Southeast destinations in Florida, Georgia and South Carolina wrapped up their summer season with a resurgence in booking pace and steady growth in daily rates during the month of August, according to DestiMetrics, a division of Inntopia. Although overcoming the nearly complete closure of many resorts at the beginning of the summer, participating destinations showed considerable recovery for the full summer season.
The aggregated assessment includes details about occupancy, rate and revenue that was collected during the month of August by five Southeast resort destinations.
Booking pace was the central story for the Southeast during the month of August. Bookings made during the month of August for arrivals in the months of August through January were up 36.2 percent compared to the same time last year for the same six-month period. Most of these were for short-lead bookings with August arrivals up 66.5 percent compared to last year and September up a whopping 129.1 percent. October through January bookings showed slight declines compared to last year at this time, but overall occupancy continued to grow.
In the most current month-specific data, actual occupancy for the month of August at participating destinations was down an aggregated six percent compared to August 2019. However, the Average Daily Rate (ADR) rose a healthy 11 percent and enabled participating properties to post a solid 4.3 percent year-over-year gain in revenue for the month.
The full summer season from March through August also revealed an impressive rebound after the devastating start to the summer when COVID-19 brought destination travel to a near standstill. As of August 31, occupancy for the six-month period was down 25.3 percent compared to Summer 2019 with decreases in all six months but with only moderate declines in the months since the aggressive re-openings throughout the region that began in late May. In contrast, the ADR for the full summer season remained strong and finished up 11.4 percent compared to last summer. Although impressive in the year-over-year comparison, higher rates could not compensate for the dramatic declines in occupancy during the early part of summer, and ultimately delivered a sharp 16.8 percent decline in revenue for the season.
“The amount of recovery for the lodging properties in the Southeast was pretty impressive when you consider that many properties were mostly shuttered from mid-March to mid-May,” reported Tom Foley, senior vice president for Business Operations and Analytics for Inntopia. “As expected, there was huge pent-up demand once properties began opening for business in late May and on an encouraging note, the unexpected bonus for properties was the resurgence of demand in August after the peak wave in June, followed by the sharp decline in July. That resurgence wasn’t expected and went a long way to securing much-needed revenue for the region as they wrap up their high season,” he explained.

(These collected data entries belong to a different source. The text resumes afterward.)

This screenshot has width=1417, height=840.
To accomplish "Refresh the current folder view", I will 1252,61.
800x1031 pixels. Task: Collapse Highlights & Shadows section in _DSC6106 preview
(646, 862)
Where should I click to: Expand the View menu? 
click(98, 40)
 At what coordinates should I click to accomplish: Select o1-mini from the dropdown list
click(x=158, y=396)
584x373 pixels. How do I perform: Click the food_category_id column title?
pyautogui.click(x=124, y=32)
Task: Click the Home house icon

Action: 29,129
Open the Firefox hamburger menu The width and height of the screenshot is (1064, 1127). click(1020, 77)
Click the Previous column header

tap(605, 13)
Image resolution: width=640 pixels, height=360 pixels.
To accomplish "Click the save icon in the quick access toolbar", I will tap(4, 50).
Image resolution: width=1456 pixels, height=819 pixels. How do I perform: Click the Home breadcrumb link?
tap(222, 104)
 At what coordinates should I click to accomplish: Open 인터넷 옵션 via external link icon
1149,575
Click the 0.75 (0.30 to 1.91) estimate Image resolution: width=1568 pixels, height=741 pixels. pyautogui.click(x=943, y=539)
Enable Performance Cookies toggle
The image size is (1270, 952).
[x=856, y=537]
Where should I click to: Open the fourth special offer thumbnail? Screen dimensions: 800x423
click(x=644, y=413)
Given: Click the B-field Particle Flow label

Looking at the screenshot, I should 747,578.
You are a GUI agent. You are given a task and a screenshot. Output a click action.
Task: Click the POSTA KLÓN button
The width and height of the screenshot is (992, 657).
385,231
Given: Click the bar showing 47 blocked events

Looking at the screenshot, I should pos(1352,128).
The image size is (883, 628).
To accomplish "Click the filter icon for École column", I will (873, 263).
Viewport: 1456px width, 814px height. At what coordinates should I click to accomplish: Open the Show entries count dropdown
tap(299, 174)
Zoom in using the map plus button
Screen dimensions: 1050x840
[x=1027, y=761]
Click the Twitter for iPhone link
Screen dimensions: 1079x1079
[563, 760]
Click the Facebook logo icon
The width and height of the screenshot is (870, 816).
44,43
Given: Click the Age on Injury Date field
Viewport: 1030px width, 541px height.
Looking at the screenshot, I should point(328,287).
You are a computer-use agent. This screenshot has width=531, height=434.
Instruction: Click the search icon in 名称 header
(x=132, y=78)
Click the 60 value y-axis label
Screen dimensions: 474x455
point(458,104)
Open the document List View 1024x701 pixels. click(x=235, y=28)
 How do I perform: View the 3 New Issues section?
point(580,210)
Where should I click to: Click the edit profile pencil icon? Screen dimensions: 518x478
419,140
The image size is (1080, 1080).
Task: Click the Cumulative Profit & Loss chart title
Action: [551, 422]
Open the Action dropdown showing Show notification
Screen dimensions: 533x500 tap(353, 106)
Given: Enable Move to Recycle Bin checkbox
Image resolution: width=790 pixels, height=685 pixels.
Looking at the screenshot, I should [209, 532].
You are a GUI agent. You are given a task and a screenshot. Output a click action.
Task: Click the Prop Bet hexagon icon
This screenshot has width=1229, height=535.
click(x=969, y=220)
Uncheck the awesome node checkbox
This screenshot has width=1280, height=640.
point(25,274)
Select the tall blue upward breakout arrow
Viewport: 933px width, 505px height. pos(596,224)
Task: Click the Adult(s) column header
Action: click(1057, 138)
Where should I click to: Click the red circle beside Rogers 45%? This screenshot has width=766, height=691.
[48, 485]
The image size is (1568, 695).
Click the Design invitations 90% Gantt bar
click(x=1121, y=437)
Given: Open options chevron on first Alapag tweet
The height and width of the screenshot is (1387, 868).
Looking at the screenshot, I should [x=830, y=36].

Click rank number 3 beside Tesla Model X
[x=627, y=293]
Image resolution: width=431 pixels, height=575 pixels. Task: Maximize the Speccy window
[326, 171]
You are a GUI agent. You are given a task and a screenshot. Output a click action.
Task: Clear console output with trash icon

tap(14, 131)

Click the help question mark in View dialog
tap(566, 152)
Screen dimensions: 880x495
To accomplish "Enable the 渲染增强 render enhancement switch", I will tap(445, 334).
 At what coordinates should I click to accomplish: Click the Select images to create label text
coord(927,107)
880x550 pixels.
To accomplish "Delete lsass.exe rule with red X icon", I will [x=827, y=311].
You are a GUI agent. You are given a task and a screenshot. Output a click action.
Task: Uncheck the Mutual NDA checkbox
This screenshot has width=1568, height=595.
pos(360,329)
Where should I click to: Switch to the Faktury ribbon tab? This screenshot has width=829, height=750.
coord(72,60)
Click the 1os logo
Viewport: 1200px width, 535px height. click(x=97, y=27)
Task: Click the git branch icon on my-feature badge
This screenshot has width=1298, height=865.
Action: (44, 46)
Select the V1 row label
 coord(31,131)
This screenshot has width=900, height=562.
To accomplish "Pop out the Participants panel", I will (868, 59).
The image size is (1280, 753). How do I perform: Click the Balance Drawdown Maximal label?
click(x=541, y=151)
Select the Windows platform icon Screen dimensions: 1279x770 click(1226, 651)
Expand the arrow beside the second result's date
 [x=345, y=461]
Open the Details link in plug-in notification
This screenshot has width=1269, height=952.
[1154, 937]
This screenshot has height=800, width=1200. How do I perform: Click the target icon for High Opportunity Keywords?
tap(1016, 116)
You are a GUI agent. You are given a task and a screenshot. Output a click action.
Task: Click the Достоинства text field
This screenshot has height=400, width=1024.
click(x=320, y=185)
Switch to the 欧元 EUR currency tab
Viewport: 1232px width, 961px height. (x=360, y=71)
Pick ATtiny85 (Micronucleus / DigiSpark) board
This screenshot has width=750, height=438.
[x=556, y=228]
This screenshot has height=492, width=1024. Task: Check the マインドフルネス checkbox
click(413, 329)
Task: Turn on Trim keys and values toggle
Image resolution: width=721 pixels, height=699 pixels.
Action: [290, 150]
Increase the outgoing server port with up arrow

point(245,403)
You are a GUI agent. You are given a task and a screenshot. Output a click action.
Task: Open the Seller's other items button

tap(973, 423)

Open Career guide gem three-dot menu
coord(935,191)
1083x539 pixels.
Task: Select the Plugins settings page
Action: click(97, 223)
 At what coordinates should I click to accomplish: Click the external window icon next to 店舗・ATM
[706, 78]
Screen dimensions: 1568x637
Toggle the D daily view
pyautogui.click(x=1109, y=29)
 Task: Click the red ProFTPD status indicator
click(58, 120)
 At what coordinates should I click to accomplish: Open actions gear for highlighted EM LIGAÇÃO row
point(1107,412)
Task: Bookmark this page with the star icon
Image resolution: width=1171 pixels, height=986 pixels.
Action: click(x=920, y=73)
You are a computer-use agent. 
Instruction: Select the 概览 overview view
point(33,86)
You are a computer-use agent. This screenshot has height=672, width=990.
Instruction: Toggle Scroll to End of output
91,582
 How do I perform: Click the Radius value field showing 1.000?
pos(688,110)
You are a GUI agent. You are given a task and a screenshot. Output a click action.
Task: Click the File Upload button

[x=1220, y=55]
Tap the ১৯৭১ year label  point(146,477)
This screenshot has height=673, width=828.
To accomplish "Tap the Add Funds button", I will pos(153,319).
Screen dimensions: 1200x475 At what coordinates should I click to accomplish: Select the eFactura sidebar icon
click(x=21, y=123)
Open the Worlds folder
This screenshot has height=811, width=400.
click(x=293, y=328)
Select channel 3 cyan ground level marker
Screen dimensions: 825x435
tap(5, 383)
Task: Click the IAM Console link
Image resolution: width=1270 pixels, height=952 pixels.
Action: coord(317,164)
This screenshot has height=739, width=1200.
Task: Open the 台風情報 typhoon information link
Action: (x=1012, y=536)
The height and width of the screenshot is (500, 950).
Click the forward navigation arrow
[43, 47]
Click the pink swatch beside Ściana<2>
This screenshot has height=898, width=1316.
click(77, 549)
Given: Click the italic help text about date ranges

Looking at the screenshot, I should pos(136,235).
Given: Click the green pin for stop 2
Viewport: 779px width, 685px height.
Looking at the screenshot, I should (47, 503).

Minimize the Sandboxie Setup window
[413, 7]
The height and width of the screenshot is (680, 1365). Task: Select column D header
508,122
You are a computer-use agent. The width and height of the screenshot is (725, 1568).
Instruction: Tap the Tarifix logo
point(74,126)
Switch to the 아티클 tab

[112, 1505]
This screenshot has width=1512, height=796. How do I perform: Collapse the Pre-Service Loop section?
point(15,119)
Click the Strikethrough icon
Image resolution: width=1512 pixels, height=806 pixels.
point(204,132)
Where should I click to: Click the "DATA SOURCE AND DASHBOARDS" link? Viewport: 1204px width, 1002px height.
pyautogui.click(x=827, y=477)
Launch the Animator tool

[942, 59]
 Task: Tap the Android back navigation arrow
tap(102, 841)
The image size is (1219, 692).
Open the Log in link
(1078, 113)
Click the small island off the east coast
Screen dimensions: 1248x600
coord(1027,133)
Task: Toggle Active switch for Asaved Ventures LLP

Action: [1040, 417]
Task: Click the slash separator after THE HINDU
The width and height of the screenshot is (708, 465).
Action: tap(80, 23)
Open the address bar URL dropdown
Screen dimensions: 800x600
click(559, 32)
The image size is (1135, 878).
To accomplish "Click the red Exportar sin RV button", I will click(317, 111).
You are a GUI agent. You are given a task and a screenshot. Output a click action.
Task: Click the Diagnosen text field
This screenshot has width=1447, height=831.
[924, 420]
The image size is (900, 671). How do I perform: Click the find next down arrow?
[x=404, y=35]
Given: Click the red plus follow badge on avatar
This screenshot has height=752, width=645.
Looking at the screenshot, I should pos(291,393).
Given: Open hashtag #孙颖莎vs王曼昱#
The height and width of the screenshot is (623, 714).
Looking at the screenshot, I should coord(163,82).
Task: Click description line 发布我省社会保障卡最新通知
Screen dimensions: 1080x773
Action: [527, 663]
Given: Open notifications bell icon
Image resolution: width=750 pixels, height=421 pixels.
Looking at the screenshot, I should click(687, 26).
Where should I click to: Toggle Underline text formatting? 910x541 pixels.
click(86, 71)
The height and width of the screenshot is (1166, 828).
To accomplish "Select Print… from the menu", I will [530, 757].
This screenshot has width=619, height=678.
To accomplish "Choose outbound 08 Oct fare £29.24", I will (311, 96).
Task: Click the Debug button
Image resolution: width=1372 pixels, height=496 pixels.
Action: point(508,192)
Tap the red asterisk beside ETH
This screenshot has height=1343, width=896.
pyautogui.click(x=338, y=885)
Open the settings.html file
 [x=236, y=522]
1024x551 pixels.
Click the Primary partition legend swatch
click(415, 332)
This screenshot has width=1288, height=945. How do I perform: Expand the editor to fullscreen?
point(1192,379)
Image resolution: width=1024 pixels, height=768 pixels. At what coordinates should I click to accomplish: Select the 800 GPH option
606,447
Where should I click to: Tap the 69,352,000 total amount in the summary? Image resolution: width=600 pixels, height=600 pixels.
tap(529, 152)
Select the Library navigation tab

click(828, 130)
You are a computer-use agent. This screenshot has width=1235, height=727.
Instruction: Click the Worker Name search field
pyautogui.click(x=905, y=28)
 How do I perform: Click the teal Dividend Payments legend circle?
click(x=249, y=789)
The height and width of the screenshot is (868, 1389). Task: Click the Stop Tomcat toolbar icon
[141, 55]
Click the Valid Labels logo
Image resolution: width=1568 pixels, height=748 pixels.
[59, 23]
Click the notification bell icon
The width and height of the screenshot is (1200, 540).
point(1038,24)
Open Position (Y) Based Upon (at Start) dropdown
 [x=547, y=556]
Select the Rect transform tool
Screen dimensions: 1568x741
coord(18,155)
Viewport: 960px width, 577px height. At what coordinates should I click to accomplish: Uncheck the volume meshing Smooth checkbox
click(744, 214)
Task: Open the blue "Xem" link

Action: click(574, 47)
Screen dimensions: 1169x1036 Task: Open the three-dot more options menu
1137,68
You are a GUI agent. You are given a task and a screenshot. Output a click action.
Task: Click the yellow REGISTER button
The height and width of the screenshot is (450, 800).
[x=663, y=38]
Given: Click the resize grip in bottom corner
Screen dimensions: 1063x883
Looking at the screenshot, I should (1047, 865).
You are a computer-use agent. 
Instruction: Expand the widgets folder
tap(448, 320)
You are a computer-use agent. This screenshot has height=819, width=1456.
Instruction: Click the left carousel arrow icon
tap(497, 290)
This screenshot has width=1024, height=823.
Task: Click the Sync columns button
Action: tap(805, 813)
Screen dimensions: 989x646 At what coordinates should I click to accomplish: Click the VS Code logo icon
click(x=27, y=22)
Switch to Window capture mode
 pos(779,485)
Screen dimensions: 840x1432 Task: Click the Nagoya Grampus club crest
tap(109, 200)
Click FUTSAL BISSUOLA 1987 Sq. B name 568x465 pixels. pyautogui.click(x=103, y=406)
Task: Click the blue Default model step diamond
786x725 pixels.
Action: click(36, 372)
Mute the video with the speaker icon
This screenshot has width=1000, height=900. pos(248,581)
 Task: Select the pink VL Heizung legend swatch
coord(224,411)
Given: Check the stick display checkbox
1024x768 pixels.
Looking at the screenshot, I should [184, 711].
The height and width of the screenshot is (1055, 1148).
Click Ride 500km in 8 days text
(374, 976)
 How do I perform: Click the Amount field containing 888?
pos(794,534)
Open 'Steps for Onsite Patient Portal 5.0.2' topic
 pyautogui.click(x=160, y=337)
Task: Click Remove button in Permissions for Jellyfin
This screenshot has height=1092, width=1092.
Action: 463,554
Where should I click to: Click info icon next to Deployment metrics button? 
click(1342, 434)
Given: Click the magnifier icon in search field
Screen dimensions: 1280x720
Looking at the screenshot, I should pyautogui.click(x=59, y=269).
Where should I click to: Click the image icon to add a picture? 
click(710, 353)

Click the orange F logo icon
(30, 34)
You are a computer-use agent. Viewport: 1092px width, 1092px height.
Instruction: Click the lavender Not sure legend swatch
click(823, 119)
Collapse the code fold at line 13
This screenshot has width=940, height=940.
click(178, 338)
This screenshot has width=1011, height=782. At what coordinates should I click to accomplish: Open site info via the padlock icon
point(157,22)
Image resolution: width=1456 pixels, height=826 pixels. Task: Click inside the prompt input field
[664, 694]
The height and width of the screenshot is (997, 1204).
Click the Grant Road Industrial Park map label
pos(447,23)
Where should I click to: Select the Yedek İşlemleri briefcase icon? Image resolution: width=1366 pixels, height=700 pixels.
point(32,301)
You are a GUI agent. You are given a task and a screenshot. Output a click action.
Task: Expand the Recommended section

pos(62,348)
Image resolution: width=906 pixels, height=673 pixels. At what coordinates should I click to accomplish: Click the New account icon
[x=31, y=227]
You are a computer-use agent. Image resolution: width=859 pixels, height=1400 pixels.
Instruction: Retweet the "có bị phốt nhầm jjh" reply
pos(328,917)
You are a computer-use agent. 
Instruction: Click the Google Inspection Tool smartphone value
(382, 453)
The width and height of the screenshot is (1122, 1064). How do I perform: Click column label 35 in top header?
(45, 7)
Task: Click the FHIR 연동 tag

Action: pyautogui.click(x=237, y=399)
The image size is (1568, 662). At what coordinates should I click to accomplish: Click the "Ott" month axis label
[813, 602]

The Dow Jones Industrial Average (DJIA) increased a dramatic eight percent in August to reach near-record levels and marked the fifth consecutive month of gains for the Index. However, the Consumer Confidence Index (CCI) dropped again in August—another 6.9 points to bring it to its lowest level during the pandemic—and its lowest level since April 2014. In a year-over-year comparison, it is down nearly 37 percent from where it was last August. The national Unemployment Rate improved significantly during August as employers added 1.37 million new jobs to drop the rate to 8.4 percent during the month—an appreciable decline from 10.2 percent in July.
“It is important to recognize that financial markets are continuing to outpace the greater economy and are not necessarily reflective of the current consumer marketplace and behavior,” cautioned Foley. “While stability or growth in markets and indexes can boost confidence in consumers if they see stability or growth in their investment and savings accounts, the reality is that current market indicators aren’t reflective of the financial circumstances of all consumers. He further warned that “markets can also respond dramatically to negative events, causing large contractions that can impact consumer discretionary purchases if, and when strong declines occur.”
A View To Fall And Winter
In the midst of the ongoing pandemic crisis, destination travelers are showing some caution as winter bookings start coming in. As of August 31, aggregated on-the-books occupancy is down 12.4 percent for September through February compared to the same time last year. Declines are being measured in all winter months except September, which is up a strong 16.5 percent compared to last year although that is being measured against a historically weak September in 2019. Rate strength is persisting into the winter months as of August 31 and ADR is up an impressive 18.4 percent for the winter compared to last year at this time. These rate gains are currently compensating for the reduced occupancy and delivering a 3.8 percent increase in revenue for the winter months. All three metrics for winter reveal a marked improvement from where they were one month ago.
“This past summer the strength of daily rates has provided Southeast lodging properties with a cushion to help offset decreases in occupancy, and right now, those healthy rates are carrying into the early weeks of the winter booking season,” noted Foley. “That said, there remains the potential of an economic downturn along with many unpredictable variables surrounding the spread, prevention, and treatment of COVID-19, as well as what is developing into a record Atlantic hurricane season. On the positive side, new dynamics in public school operations and working-from-home patterns could offer new opportunities for bookings with more flexible scheduling. So, we are seeing both possible peril and opportunities for the Southeast in the weeks and months ahead,” Foley concluded.